TASK PROMPT — Every line below needs to be returned exactly as written.

*** SUPPLIED RECORDS ***

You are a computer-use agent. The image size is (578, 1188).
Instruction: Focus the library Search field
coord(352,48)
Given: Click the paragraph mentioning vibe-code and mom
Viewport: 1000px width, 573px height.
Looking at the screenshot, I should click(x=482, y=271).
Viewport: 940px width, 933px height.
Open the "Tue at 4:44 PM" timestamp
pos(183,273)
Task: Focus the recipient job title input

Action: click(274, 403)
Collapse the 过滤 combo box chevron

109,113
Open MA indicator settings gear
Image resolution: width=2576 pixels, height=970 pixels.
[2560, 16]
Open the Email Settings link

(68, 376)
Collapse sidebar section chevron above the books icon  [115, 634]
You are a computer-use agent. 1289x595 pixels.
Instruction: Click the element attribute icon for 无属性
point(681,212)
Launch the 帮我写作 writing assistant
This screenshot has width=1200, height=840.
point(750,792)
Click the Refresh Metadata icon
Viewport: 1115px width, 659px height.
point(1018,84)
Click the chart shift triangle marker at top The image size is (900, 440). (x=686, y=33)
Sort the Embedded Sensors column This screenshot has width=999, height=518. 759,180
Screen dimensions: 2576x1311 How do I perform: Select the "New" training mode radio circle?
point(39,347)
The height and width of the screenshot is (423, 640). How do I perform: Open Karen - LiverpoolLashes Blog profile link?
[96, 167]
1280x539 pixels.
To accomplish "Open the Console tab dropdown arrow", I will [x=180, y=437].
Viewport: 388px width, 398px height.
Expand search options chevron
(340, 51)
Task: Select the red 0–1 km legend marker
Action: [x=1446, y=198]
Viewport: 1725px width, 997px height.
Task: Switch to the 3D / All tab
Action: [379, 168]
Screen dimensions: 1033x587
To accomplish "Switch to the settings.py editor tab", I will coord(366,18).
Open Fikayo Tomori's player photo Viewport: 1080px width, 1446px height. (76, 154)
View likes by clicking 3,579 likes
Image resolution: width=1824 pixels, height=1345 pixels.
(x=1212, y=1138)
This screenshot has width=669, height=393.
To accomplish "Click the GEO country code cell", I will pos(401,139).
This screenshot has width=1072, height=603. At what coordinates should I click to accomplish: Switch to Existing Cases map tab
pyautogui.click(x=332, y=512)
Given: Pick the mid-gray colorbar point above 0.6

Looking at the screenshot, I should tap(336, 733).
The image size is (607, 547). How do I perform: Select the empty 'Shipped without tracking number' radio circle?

*** End of SUPPLIED RECORDS ***

ANSWER TO THIS EXERCISE —
You are a computer-use agent. The image size is (578, 1188).
Instruction: Focus the library Search field
coord(352,48)
Given: Click the paragraph mentioning vibe-code and mom
Viewport: 1000px width, 573px height.
Looking at the screenshot, I should click(x=482, y=271).
Viewport: 940px width, 933px height.
Open the "Tue at 4:44 PM" timestamp
pos(183,273)
Task: Focus the recipient job title input

Action: click(274, 403)
Collapse the 过滤 combo box chevron

109,113
Open MA indicator settings gear
Image resolution: width=2576 pixels, height=970 pixels.
[2560, 16]
Open the Email Settings link

(68, 376)
Collapse sidebar section chevron above the books icon  [115, 634]
You are a computer-use agent. 1289x595 pixels.
Instruction: Click the element attribute icon for 无属性
point(681,212)
Launch the 帮我写作 writing assistant
This screenshot has width=1200, height=840.
point(750,792)
Click the Refresh Metadata icon
Viewport: 1115px width, 659px height.
point(1018,84)
Click the chart shift triangle marker at top The image size is (900, 440). (x=686, y=33)
Sort the Embedded Sensors column This screenshot has width=999, height=518. 759,180
Screen dimensions: 2576x1311 How do I perform: Select the "New" training mode radio circle?
point(39,347)
The height and width of the screenshot is (423, 640). How do I perform: Open Karen - LiverpoolLashes Blog profile link?
[96, 167]
1280x539 pixels.
To accomplish "Open the Console tab dropdown arrow", I will [x=180, y=437].
Viewport: 388px width, 398px height.
Expand search options chevron
(340, 51)
Task: Select the red 0–1 km legend marker
Action: [x=1446, y=198]
Viewport: 1725px width, 997px height.
Task: Switch to the 3D / All tab
Action: [379, 168]
Screen dimensions: 1033x587
To accomplish "Switch to the settings.py editor tab", I will coord(366,18).
Open Fikayo Tomori's player photo Viewport: 1080px width, 1446px height. (76, 154)
View likes by clicking 3,579 likes
Image resolution: width=1824 pixels, height=1345 pixels.
(x=1212, y=1138)
This screenshot has width=669, height=393.
To accomplish "Click the GEO country code cell", I will pos(401,139).
This screenshot has width=1072, height=603. At what coordinates should I click to accomplish: Switch to Existing Cases map tab
pyautogui.click(x=332, y=512)
Given: Pick the mid-gray colorbar point above 0.6

Looking at the screenshot, I should tap(336, 733).
The image size is (607, 547). How do I perform: Select the empty 'Shipped without tracking number' radio circle?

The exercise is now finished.